• THE TASK: From the line containing "Task: Click the" down to the final line of the entries below, quote every line verbatim. Exclude pictures.

• INPUT DATA:
____________
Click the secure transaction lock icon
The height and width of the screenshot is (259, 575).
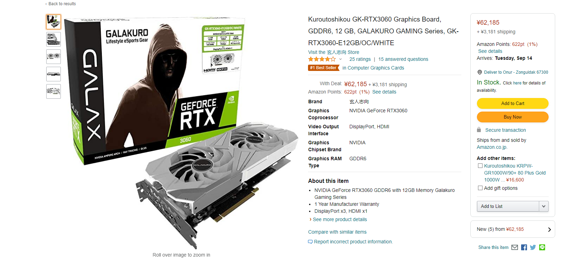click(479, 130)
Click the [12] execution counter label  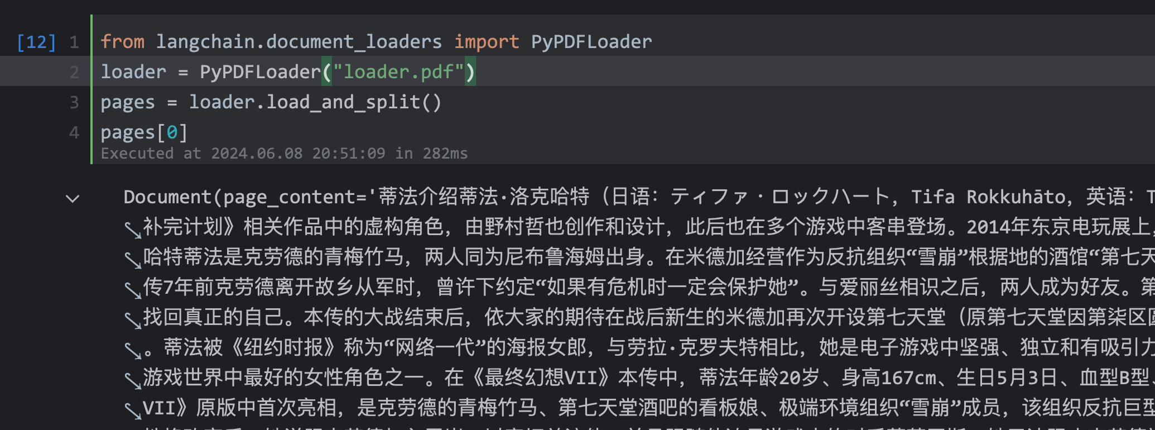tap(36, 42)
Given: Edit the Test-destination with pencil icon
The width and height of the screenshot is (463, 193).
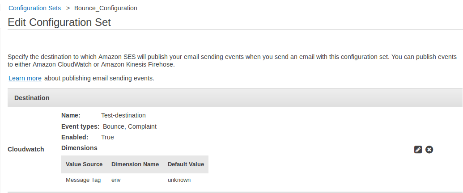Looking at the screenshot, I should pyautogui.click(x=418, y=150).
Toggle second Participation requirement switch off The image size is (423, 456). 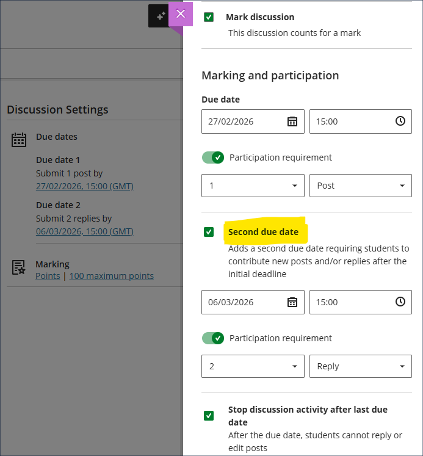(213, 338)
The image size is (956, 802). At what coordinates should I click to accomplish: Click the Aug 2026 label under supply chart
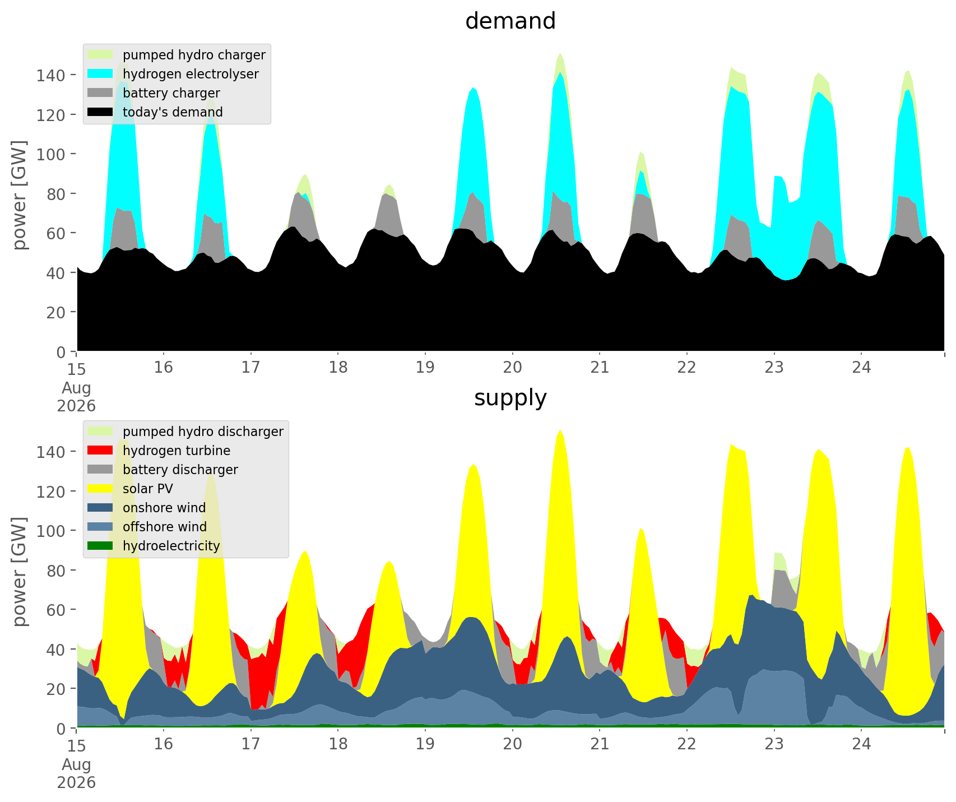(76, 773)
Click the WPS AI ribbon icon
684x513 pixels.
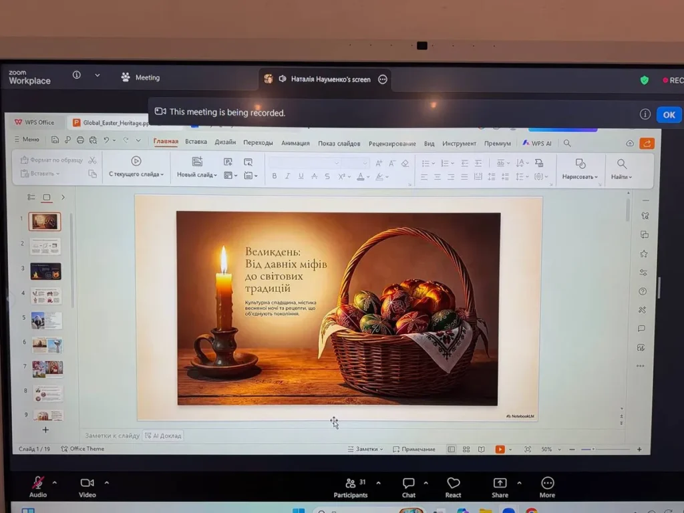tap(537, 143)
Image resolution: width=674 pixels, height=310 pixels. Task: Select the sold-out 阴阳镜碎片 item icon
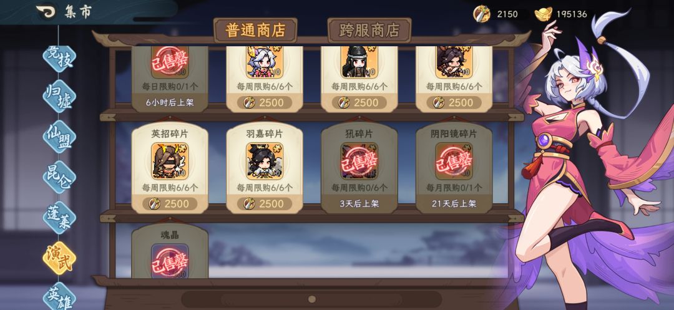454,161
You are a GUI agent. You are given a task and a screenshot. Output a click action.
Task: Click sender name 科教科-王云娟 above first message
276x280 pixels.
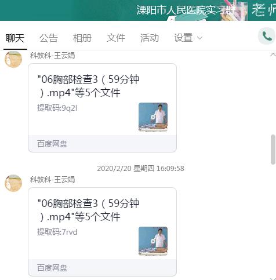coord(52,56)
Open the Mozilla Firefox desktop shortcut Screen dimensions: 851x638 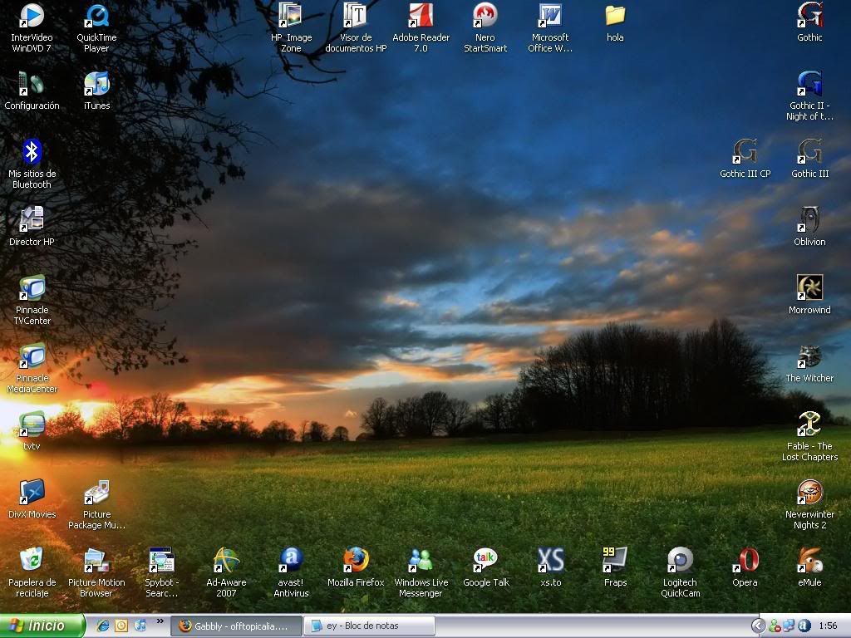click(x=356, y=561)
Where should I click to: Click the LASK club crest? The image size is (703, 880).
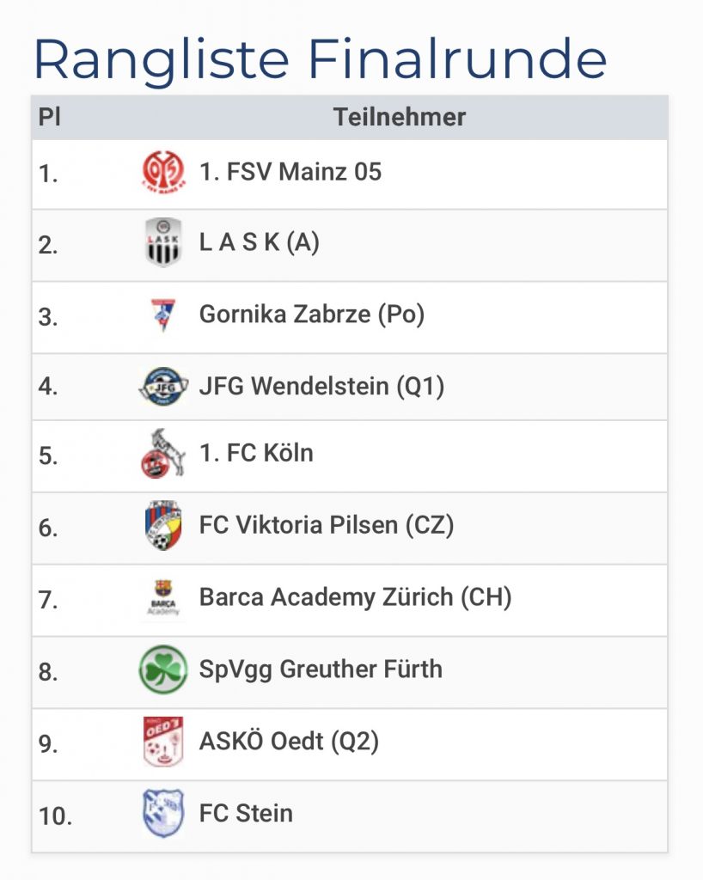(163, 243)
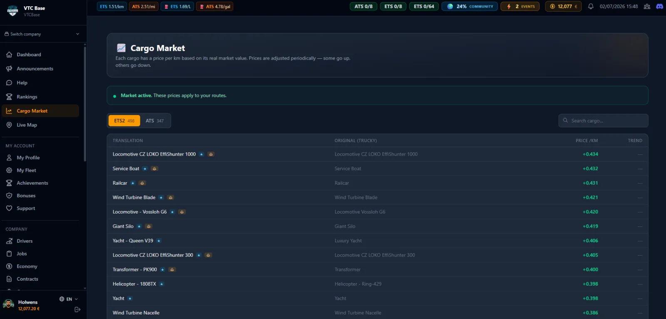Click the star icon next to Service Boat
666x319 pixels.
click(145, 169)
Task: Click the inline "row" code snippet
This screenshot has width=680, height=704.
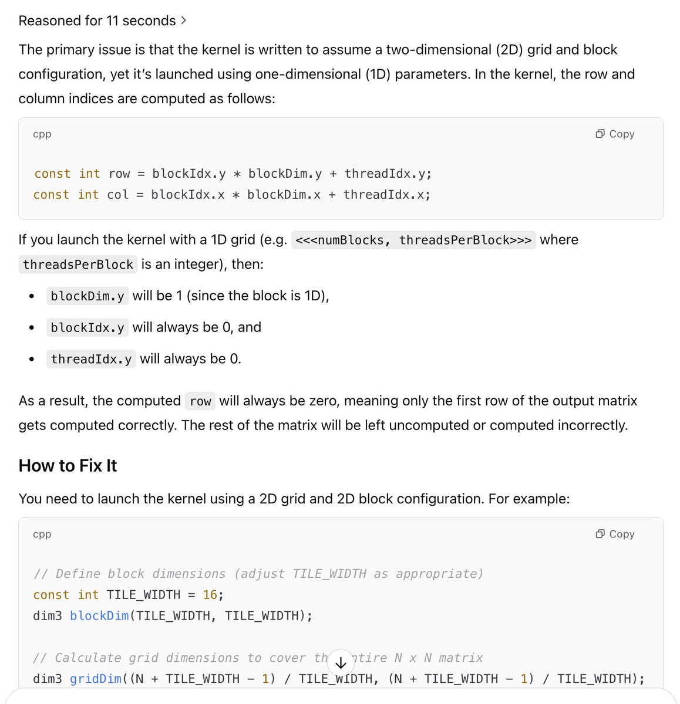Action: [x=200, y=401]
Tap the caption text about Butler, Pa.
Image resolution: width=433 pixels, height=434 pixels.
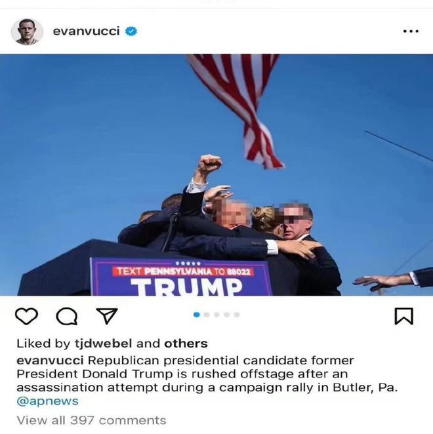point(207,374)
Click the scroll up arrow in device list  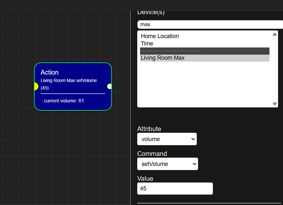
____________
• FINAL ANSWER:
Task: Click the inline "row" code snippet
This screenshot has width=680, height=704.
Action: [x=200, y=401]
Tap the caption text about Butler, Pa.
Image resolution: width=433 pixels, height=434 pixels.
point(207,374)
Click the scroll up arrow in device list  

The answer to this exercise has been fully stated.